LOS ANGELES—Scott Johnson, cofounder of the firm Johnson Fain, is a trim gentleman who sports a white plastic wristwatch and eyewear with oversized clear frames. His company employs 50 workers in a former Chrysler showroom just north of Chinatown, an upmarket presence in a neighborhood where nearby garment factories still scrape by on quick-turnaround sewing and embroidery jobs.
Johnson Fain contributes to the construction of objects as gigantic as office towers in China, but what the company sells isn’t so tangible. “We are purveyors of intellectual content,” Johnson said of his architectural firm. “We don’t build the buildings; we don’t supply the nails or the concrete. People make buildings from our drawings.”
In an airy workroom where young architects labor amid miniature cityscapes and building models, Johnson examined a small replica of central Dallas and then moved on to rows of glossy printouts affixed to a wall. “This is some of our presentation in Taipei last week,” he said, pointing to five versions of a pair of 45-story residential towers slated for construction in Taichung, a city in central Taiwan. “This building is like a kind of jewel—it’s faceted,” he explained, singling out one version. “This is actually the one we’re proposing and studying. It would have a beveled-glass system, and it would reflect light.”

## [Dataset entries]
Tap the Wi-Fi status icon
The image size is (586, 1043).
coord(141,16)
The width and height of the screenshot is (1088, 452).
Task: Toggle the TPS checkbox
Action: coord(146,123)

## [Task list]
[1] Reproduce a passage from the article about the architecture firm Johnson Fain, starting at the words "LOS ANGELES—Scott Johnson, cofounder" and stopping after "and embroidery jobs.".
[2] Write what comes next in the article about the architecture firm Johnson Fain, picking up after its last sentence.

## [Numbered responses]
[1]
LOS ANGELES—Scott Johnson, cofounder of the firm Johnson Fain, is a trim gentleman who sports a white plastic wristwatch and eyewear with oversized clear frames. His company employs 50 workers in a former Chrysler showroom just north of Chinatown, an upmarket presence in a neighborhood where nearby garment factories still scrape by on quick-turnaround sewing and embroidery jobs.

[2]
Johnson Fain has worked with international clients for more than 20 years, outrunning a succession of economic upheavals: the collapse of Japan’s property market in the early 1990s; the Asian financial crisis of 1997; and the continuing housing slump in the United States. But the firm’s expansion abroad has been steady. When it won a commission to draw up a master plan for the central business district of Beijing 10 years ago, an estimated 6 percent of its revenue came from work overseas. Today, thanks to an expansion of international business—especially in China—the proportion has quadrupled to about 25 percent.
The architectural firm’s business is the archetype of white-collar service: brainwork that can fetch a high price from customers both at home and abroad. If more U.S. companies resembled Johnson Fain, the service-economy dream—in which globalization enriches us all so that fancier and nicer workplaces can replace the U.S. tube-sock mills already lost to lower-wage countries—might come true. It’s a vision that would also help the nation meet President Obama’s stated goal of doubling U.S. exports over the next five years.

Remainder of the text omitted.